[Collection entries]
[Start of section]
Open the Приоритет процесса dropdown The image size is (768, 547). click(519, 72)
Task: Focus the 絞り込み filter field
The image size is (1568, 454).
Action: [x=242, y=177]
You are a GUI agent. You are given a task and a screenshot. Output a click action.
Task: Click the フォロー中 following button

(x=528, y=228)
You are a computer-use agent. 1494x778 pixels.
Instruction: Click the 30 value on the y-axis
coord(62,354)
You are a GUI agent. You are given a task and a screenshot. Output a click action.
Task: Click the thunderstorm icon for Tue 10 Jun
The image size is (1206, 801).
[End of section]
- _AIM OF THE EXERCISE_
Start to finish, restate the records above word for word.

- _ANSWER TO THIS TASK_
Open the Приоритет процесса dropdown The image size is (768, 547). click(519, 72)
Task: Focus the 絞り込み filter field
The image size is (1568, 454).
Action: [x=242, y=177]
You are a GUI agent. You are given a task and a screenshot. Output a click action.
Task: Click the フォロー中 following button

(x=528, y=228)
You are a computer-use agent. 1494x778 pixels.
Instruction: Click the 30 value on the y-axis
coord(62,354)
You are a GUI agent. You are given a task and a screenshot. Output a click action.
Task: Click the thunderstorm icon for Tue 10 Jun
The image size is (1206, 801).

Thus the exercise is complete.